CHALLENGE -
Reproduce the lines from the line containing "Given: Click Drucklayout_MD" to the line containing "tap(653, 11)", substituting "Command" for "Instruction" and leaving everything else unchanged.

RECORDS FOR THE TASK -
#####
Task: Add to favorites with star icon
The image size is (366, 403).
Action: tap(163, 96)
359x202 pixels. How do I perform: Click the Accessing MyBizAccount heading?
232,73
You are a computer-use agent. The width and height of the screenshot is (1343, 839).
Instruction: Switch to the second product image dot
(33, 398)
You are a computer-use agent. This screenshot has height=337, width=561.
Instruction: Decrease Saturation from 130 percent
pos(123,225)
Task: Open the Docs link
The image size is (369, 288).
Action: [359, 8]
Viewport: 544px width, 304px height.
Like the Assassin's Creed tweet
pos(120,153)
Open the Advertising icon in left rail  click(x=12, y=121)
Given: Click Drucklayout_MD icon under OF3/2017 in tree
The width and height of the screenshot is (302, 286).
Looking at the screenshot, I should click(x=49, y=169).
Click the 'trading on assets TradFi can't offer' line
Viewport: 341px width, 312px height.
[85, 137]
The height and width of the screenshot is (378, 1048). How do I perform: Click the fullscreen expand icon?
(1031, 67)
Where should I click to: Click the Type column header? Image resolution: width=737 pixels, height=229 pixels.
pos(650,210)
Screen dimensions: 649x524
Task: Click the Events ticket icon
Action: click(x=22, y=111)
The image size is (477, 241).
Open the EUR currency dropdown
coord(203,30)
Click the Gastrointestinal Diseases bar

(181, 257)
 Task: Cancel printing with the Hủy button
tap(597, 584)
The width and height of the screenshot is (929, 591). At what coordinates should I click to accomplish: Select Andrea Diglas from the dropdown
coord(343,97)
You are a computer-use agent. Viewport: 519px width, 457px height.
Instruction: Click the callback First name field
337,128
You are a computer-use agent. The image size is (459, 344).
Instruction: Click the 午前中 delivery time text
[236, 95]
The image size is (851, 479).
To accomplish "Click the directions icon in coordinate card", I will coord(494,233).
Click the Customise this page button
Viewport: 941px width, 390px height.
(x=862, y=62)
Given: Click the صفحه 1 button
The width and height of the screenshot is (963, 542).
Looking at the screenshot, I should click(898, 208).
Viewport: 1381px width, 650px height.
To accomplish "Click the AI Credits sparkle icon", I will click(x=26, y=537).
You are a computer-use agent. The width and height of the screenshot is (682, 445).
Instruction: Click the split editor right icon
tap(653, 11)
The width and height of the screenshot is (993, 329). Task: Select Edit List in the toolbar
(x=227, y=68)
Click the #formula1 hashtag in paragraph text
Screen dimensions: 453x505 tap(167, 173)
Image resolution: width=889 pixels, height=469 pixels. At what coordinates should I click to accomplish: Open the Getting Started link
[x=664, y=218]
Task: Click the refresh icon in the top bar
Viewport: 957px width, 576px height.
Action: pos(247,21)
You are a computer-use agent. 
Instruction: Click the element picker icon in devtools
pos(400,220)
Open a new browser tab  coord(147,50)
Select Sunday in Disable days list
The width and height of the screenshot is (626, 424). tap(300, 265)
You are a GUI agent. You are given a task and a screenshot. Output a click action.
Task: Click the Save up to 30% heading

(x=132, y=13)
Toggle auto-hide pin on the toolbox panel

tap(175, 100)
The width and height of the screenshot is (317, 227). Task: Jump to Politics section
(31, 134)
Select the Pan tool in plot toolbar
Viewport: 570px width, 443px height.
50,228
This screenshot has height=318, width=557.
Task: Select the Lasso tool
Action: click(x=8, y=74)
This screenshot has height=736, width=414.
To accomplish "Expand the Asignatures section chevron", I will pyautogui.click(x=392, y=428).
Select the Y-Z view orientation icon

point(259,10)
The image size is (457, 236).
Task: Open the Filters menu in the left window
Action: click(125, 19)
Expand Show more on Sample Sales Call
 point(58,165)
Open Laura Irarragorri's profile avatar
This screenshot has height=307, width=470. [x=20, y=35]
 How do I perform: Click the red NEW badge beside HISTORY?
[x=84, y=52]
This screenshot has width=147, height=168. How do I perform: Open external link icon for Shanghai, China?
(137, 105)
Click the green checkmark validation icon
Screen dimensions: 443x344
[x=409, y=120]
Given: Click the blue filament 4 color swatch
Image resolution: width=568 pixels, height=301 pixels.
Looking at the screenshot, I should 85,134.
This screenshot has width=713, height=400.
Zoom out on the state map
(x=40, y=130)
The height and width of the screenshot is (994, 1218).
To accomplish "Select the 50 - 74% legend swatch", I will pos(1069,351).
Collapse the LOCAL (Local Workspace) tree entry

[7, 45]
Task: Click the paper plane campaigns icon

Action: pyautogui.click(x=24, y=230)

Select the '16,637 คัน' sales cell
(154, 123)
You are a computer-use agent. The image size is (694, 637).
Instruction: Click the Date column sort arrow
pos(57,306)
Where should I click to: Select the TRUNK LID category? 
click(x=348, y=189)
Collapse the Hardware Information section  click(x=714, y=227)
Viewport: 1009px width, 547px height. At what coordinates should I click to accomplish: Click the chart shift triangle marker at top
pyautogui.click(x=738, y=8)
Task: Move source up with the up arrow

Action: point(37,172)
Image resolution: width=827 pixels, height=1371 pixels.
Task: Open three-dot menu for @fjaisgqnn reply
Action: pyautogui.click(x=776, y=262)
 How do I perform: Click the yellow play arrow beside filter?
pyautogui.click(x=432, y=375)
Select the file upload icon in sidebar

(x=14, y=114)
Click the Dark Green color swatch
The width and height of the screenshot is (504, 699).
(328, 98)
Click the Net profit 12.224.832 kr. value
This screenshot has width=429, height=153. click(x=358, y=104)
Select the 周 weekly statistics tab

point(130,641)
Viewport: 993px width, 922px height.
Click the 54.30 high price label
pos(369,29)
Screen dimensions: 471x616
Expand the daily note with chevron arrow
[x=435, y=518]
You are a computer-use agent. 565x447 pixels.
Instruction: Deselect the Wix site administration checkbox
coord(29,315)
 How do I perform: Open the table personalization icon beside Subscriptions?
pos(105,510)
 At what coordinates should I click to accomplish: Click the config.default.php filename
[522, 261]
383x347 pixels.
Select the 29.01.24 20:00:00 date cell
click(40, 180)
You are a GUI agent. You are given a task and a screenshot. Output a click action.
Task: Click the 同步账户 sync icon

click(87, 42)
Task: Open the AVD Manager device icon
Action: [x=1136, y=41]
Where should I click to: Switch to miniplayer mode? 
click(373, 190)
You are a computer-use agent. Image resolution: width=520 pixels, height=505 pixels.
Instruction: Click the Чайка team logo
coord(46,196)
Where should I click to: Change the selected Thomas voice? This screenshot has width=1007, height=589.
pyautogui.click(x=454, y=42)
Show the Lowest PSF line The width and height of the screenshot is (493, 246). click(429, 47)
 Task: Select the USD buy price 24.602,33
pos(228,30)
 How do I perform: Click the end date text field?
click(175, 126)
#####
FINISHED EXERCISE -
Given: Click Drucklayout_MD icon under OF3/2017 in tree
The width and height of the screenshot is (302, 286).
Looking at the screenshot, I should click(x=49, y=169).
Click the 'trading on assets TradFi can't offer' line
Viewport: 341px width, 312px height.
[85, 137]
The height and width of the screenshot is (378, 1048). How do I perform: Click the fullscreen expand icon?
(1031, 67)
Where should I click to: Click the Type column header? Image resolution: width=737 pixels, height=229 pixels.
pos(650,210)
Screen dimensions: 649x524
Task: Click the Events ticket icon
Action: click(x=22, y=111)
The image size is (477, 241).
Open the EUR currency dropdown
coord(203,30)
Click the Gastrointestinal Diseases bar

(181, 257)
 Task: Cancel printing with the Hủy button
tap(597, 584)
The width and height of the screenshot is (929, 591). At what coordinates should I click to accomplish: Select Andrea Diglas from the dropdown
coord(343,97)
You are a computer-use agent. Viewport: 519px width, 457px height.
Command: Click the callback First name field
337,128
You are a computer-use agent. The image size is (459, 344).
Command: Click the 午前中 delivery time text
[236, 95]
The image size is (851, 479).
To accomplish "Click the directions icon in coordinate card", I will coord(494,233).
Click the Customise this page button
Viewport: 941px width, 390px height.
(x=862, y=62)
Given: Click the صفحه 1 button
The width and height of the screenshot is (963, 542).
Looking at the screenshot, I should click(898, 208).
Viewport: 1381px width, 650px height.
To accomplish "Click the AI Credits sparkle icon", I will click(x=26, y=537).
You are a computer-use agent. The width and height of the screenshot is (682, 445).
Command: Click the split editor right icon
tap(653, 11)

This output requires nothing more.